▶ YOUR GOAL
Work out the number of lines in the records that include the word "computer"; reply with that number alone.

▶ RECORDS FOR THIS TASK

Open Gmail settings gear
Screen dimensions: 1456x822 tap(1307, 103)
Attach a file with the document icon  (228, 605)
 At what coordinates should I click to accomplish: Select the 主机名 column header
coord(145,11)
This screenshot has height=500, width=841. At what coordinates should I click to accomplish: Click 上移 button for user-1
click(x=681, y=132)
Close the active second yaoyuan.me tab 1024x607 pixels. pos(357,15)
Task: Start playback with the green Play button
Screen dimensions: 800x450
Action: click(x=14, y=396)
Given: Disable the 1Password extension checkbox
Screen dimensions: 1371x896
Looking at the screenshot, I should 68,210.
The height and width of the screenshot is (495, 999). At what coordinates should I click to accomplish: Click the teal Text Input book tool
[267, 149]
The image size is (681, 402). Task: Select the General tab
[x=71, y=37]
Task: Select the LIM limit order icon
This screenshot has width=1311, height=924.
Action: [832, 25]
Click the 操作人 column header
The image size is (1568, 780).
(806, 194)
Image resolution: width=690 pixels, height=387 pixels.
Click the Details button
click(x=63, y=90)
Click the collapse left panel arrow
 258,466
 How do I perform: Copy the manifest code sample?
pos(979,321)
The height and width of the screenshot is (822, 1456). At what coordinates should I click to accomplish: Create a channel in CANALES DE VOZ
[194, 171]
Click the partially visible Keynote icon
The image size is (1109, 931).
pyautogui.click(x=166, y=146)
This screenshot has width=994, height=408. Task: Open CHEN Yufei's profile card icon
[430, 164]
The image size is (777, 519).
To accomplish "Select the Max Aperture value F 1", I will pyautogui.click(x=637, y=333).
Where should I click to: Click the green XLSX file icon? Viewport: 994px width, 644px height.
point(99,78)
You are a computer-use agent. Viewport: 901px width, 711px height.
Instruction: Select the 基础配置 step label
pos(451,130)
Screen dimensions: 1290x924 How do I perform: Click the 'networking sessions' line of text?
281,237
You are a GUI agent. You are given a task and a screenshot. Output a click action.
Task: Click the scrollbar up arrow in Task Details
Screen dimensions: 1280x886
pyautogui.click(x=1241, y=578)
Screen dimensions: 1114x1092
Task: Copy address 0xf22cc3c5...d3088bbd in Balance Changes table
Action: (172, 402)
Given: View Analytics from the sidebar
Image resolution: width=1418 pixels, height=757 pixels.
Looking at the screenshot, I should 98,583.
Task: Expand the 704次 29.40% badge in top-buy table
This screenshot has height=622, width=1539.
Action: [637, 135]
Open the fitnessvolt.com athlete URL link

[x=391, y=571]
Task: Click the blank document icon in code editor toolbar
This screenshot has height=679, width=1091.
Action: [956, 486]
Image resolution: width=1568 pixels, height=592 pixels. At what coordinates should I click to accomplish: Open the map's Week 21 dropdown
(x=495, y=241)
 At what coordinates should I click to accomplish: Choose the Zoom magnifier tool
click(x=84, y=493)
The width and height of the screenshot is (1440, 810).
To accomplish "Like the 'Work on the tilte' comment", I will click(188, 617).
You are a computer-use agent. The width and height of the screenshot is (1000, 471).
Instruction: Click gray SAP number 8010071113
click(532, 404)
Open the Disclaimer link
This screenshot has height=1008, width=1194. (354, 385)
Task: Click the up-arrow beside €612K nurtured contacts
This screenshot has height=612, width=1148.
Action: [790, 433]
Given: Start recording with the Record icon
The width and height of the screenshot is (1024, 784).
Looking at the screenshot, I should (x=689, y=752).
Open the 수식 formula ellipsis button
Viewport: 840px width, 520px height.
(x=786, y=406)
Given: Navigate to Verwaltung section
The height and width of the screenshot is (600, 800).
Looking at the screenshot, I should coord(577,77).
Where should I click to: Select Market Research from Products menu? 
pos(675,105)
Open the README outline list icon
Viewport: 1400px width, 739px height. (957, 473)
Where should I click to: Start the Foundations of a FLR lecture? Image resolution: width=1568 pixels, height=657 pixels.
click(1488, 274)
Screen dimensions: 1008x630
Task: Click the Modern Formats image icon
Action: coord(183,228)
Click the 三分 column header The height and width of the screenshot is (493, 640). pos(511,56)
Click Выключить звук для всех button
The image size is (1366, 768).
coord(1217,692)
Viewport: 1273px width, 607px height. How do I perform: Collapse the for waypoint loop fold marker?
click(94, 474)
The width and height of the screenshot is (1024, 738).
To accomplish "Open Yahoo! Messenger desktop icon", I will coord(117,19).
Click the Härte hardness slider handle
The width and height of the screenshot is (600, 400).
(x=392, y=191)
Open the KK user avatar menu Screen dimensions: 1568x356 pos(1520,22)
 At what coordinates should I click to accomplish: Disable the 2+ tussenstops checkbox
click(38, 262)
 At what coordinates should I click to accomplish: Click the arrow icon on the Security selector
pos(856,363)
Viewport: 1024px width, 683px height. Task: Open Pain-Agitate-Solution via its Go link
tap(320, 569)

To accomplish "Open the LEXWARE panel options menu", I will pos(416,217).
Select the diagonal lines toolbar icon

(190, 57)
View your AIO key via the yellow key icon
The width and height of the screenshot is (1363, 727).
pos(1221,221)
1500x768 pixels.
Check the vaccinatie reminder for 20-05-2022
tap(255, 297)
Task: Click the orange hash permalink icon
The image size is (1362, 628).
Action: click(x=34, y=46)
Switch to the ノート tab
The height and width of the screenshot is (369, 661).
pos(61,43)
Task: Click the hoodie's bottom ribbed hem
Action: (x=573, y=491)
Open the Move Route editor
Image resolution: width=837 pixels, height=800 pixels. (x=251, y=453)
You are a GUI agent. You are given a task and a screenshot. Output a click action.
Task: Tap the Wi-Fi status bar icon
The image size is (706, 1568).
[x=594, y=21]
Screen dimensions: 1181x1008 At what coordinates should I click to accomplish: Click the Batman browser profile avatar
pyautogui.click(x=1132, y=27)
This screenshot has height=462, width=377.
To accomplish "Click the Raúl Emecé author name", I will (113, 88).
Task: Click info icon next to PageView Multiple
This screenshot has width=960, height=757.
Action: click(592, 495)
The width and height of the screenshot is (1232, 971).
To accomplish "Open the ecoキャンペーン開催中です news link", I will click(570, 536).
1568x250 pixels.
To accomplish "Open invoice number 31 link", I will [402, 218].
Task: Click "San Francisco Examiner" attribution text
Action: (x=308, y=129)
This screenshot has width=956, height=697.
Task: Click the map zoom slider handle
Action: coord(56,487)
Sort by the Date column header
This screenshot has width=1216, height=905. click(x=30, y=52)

▶ YOUR RESPONSE
2